The annual Pike Piddler’s Storytelling Festival invited students and people from all over last Friday and Saturday for a laughing fest of hometown stories.
The festival, put on each year by the We Piddle Around Theatre in Brundidge, Alabama, featured four storytellers and musical performances before each show.
The four speakers this year were Donald Davis, Barbara McBride-Smith, Bil Lepp and Josh Goforth.
The stories told centered around themes of childhood, growing up and family.
“One of the surprising things about this festival is how it draws people, not just from this part of Alabama, but from all over the state and surrounding states as well,” Barbara McBride-Smith said. “We’ve been talking to people today from miles and miles away who’ve come to see this festival, because it’s become known as one the finer festivals in the country.”
McBride-Smith and Davis shared what goes into telling a good story.
“When we tell a story, people aren’t really listening to the story, they’re watching it,” Davis said. “They’re making a movie in their heads, so being descriptive is a really important part.
“When somebody hears you tell a story and then they wind up saying, ‘Oh, that’s just like my mom,’ or ‘That’s like my grandma,’ or ‘That’s like what I did with my sister,’ then they relate. They’ve moved into the story and they’re making it with you.”
“I think that’s really our goal,” McBride-Smith added. “It’s not so much important that people know my mom or my sister, but that through hearing the stories of those people that I grew up with and who loved me and taught me, then they remember the people in their lives who did that for them.
“And so their memories are mushrooming up out of the past, and they’re able to connect and see why that’s important. It reminds them of who they are.”
Davis said his interest in storytelling came from his family.

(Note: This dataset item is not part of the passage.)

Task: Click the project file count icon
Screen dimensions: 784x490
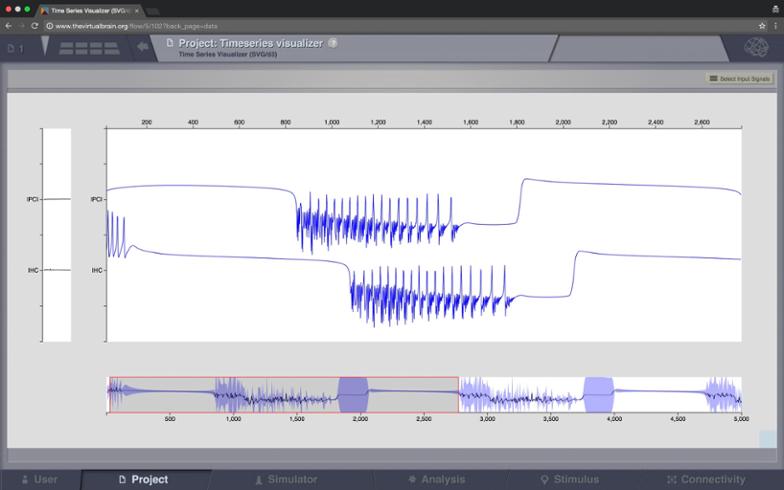Action: click(x=14, y=47)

“I just grew up with family who sat around and told stories,” he said. “I mean, I didn’t know it was telling stories, it was just going to visit at my grandma’s house.
“Then I’d hear stuff that I’d want to go tell somebody else about, or I would hear things and say, ‘I didn’t know that about weird Uncle Harold.’ I loved listening to it, and then I would just tell other people what I’d heard and then gradually adding my own stories to it. That mostly came when people would ask questions, and the answer to the question would almost be another story.”
McBride-Smith said she also grew up in a family where storytelling was important.
“I grew up in a family that just talked in stories,” she said. “It was just a part of who I was and how I grew up.
“Then I became a librarian and worked for 44 years. One of the best things about that job was getting to connect kids to literature by telling stories. Hopefully, it would motivate them to read, but also, I could connect those stories to something in my life, to my history, and then they would go home and ask their parents about stories.”
McBride-Smith and Davis said that listening and paying attention are crucial to finding and remembering good stories.
“One of the things that happens when we’re growing up is we think that where we live is dumb and stupid and boring, and nothing ever happens, and our family is boring, and so we don’t pay attention to remembering things during that part of our life,” Davis said. “Then later on, we think, ‘Oh, I wish I’d payed attention when my grandma was talking,’ and so what we’re trying to do is help people recover some of those memories and help them pull them back up again.
“It’s those memories that tell us who we are and where we came from.”
Davis said that live storytelling has an amazing way of allowing people to connect with the story that other media simply can’t reproduce.
“When we tell stories, you get use your own mind, you don’t just see the picture someone else made,” he said. “I was communicating recently with a guy who is a filmmaker, and I said the advantage we have over filmmakers is that you only let people look at pictures you show them.
“We let people look at their own pictures.”